The acid you should be using for all grape wine making is tartaric acid. It's the dominate type of acid in grapes. If an acid addition is needed that is the prefered type to use.
Thanks so much for your time. I really want to get this right as my wife isn't much of a wine drinker unless you count wine coolers.... A good friend of ours gave her a glass of about a $75 a bottle wine and she took a taste and asked for the 7-up... I laughed so hard I thought I was going to ...you know what to myself!! The shocked look on his face was a kodak moment!! but she did like the orange muscat she drank... I found out it was a sweet wine about 4% Resd. sugar... Im sure they have the equipment to test for that but I guess I would have to guess a bit to stop thr firment at the right place...or possibly use the hydrometer if I knew where to stop it. the one Orange Muscat I have seen here locally is 4% to 5 %.. about 12.5 % alc... and the yeast was VL1 strain.. and Im not sure I can get that locally. I thought about doing several small batches with different yeasts to see the differences. if I cant get the VL1.. the yeast you mention is available here along with about 5 more of the favortites1116, D47, 1122, 1118, RC212 and the 5 or so red star brand the primier cuvee would be the neutral one wouldn't it

No I didnt get the TA# but Im sure they probably have it.. the brix & PH was also taken the 15th... I was ready to go get grapes but had a death in the family and just buried yesterday

I have to sort out this crushing situation but will call the grower tomorrow morning and see just what he will do.. I have to bring my own containers so have to get that all in order and sanitized etc... I will also get the grape specs so You can give me maybe right amounts on acid, additives etc etc... I really appreciate the patience on my first grape experience

Sorry about the Gewurztraminer, I had seen pictures of it and assumed it was a red wine... I didnt know it was classified a white wine.. a good lesson learned.

Do you think the 50#s each will do a 5 gallon batch on the Orange Muscat and Gewurztraminer or should I get more to do a 5gal primary and whatever second crush?

Whites might require about 12 lbs per gallon but each varietal is different as the size of the grape is different amongst varietals and even years so thats hard to tell. Ask the grower but Im sure Im very close. Id probably go with Red Star Champagne yeast.
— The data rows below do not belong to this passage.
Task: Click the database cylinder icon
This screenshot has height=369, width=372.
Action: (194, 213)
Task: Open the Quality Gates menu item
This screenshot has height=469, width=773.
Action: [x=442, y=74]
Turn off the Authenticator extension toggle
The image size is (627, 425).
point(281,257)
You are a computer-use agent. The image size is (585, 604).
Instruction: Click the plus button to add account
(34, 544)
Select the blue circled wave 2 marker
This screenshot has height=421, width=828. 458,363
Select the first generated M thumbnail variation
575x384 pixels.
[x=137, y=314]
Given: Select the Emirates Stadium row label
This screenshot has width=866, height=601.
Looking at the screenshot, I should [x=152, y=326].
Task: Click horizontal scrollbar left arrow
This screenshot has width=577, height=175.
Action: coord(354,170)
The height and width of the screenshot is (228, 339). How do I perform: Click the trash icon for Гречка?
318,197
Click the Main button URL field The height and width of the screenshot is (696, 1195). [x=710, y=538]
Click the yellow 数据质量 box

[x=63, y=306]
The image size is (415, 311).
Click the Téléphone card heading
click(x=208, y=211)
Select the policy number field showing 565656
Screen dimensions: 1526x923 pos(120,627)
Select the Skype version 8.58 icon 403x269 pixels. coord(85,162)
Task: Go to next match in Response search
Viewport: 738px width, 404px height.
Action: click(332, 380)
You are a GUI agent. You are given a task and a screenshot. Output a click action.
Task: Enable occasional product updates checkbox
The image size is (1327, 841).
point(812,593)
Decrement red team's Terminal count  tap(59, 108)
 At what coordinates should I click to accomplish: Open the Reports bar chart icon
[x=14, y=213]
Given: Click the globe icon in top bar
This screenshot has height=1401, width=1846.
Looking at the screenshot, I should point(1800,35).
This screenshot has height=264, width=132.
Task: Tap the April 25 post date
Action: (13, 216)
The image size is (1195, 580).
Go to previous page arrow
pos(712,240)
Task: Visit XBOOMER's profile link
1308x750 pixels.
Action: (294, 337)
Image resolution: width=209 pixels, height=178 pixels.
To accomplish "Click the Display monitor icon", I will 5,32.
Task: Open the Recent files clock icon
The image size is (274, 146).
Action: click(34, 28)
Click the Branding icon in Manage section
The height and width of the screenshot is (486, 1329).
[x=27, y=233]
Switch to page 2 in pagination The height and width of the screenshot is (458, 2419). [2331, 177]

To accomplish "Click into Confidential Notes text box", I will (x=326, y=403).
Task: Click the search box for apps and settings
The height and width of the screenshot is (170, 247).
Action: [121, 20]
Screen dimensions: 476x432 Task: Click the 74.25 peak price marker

You will not need any acid on either of these as they are both high acid varietals. You should use nutrient and sulfite them to stun the wild yeast and thats about it. Rack these early like around 1.025 and get into glass as white wines are easily oxidized. Some ascorbic acid would be a good preventative added before fermentation to help prevent browning.
Regarding trying to make a sweet wine. The best course of action you can take is to let the wine finish fermenting all the way then after the wine is clear and stabilized is the time to back sweeten the wine.